Andrea Vance reports:
Labour list MP Louisa Wall is using taxpayer money to rent her Manurewa electorate office – from her civil-union partner.
Although within the rules, the loophole has previously sparked debate about who should benefit from parliamentary funding arrangements.
Three years ago it was revealed seven MPs – including Prime Minister John Key and current Cabinet ministers Phil Heatley, Gerry Brownlee and Amy Adams – had bought their offices and then billed the taxpayer for the rent.
MPs are given a capped allowance to cover the cost of running offices outside Wellington. They must declare if they have a pecuniary interest.
Ms Wall says Prue Kapua bought the Manurewa office in December after she won her safe seat.

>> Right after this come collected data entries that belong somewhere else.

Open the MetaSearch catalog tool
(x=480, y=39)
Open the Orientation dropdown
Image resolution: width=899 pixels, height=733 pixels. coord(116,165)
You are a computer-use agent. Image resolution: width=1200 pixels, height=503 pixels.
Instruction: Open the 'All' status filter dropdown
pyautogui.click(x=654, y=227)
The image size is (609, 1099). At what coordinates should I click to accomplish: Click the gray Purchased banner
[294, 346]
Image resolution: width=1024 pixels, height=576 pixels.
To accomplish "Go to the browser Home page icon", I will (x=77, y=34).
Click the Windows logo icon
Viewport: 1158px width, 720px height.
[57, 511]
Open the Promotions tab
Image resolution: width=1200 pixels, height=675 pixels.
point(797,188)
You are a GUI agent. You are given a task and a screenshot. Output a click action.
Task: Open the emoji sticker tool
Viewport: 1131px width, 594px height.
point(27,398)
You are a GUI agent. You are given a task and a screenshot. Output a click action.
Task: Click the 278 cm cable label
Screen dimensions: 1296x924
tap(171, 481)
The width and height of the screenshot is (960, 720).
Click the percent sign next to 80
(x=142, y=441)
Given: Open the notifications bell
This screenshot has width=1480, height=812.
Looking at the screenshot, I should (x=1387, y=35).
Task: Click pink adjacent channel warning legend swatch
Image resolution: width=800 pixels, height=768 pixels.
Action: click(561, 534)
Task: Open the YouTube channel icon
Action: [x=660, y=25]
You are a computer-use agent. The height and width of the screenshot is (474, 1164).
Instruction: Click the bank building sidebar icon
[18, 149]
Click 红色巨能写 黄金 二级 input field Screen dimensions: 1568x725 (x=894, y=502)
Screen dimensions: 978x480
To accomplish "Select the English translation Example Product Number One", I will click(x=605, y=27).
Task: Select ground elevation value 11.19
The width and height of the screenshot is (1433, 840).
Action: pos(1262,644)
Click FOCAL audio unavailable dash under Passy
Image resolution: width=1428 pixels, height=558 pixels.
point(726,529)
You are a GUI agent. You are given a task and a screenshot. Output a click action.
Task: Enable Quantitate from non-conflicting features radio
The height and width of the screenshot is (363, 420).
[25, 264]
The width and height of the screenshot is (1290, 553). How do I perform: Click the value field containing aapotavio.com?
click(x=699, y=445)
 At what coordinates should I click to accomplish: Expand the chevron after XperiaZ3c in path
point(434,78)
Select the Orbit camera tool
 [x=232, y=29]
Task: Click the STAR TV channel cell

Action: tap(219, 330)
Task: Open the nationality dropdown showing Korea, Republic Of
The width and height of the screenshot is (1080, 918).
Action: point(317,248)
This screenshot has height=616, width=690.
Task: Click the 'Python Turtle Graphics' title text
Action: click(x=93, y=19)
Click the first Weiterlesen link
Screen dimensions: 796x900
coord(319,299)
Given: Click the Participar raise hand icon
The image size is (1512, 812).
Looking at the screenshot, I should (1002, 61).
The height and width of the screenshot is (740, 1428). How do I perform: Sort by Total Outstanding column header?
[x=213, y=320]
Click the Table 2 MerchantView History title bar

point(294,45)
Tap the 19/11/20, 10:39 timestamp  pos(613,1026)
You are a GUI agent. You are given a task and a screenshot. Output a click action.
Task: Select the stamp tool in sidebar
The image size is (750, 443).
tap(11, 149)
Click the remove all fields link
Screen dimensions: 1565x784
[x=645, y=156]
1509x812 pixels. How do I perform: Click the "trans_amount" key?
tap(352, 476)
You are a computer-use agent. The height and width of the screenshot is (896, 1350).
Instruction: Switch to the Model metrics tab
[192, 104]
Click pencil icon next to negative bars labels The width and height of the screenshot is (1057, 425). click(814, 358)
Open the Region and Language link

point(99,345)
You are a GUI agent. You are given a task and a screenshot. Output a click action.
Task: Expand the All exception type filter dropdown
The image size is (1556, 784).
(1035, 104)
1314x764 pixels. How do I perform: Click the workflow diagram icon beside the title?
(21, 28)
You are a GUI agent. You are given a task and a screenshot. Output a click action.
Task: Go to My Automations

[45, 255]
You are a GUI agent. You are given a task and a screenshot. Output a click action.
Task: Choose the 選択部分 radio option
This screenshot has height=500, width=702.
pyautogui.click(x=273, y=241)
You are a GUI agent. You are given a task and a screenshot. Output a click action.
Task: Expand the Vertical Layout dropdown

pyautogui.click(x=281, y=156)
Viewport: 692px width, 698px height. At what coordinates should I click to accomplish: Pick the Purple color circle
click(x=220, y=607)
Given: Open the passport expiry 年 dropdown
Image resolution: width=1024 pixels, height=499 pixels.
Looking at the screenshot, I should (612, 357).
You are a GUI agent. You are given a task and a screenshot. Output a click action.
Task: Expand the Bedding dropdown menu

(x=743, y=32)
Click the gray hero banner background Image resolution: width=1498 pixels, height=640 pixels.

The former Silver and Black Fern insists the Great South Rd property is being rented at below market value and she is not benefiting financially. She could not say how much the rent was.
Parliamentary Service said it does not discuss individual MPs. However, a spokeswoman said if “a partner/significant other/member owns a property, a market valuation is taken and the rental payment by the service is based on that valuation”.
This story was broken by Whale Oil, and I am surprised that the Stuff story doesn’t reflect he (or at least someone other than them) broke this story.
As to the substance, my views are:
- It is desirable for electorate offices not to be owned by anyone associated with the MP, so it is an arms length transaction
- Sometimes there may be compelling grounds for an MP to own their electorate office, so they have security of tenure, and can modify the building as they see fit.
- In the case where an MP (or family member) owns the building, the rent should be set well below market level – say 50% of market, so there is no suggestion that the MP owning the building is profiting from it.
- Also in the case where the MP (or family member) owns the building, the level of rent should automatically be publicly disclosed
I don’t think the status quo is good enough, when an MPs or their partner can get paid market rental for their building. They are still benefiting from having the MP able to guarantee them as a tenant for three years. Any rental in this situation should be well below market levels, and should be public.
Records show the property was sold on November 9 to a company called TKL. Ms Kapua, a lawyer, is the sole shareholder and director. It was bought for $405,000, $25,000 less than the July rateable value.
“There is a list of MPs who own their own offices … so your question to me is what?” Ms Wall said.
It was incorrect to say the property was bought before the election. But she added: “I don’t know when it was bought, but it was bought after the general election.
Louisa is incorrect here. The property was purchased by her partner around three weeks before the election.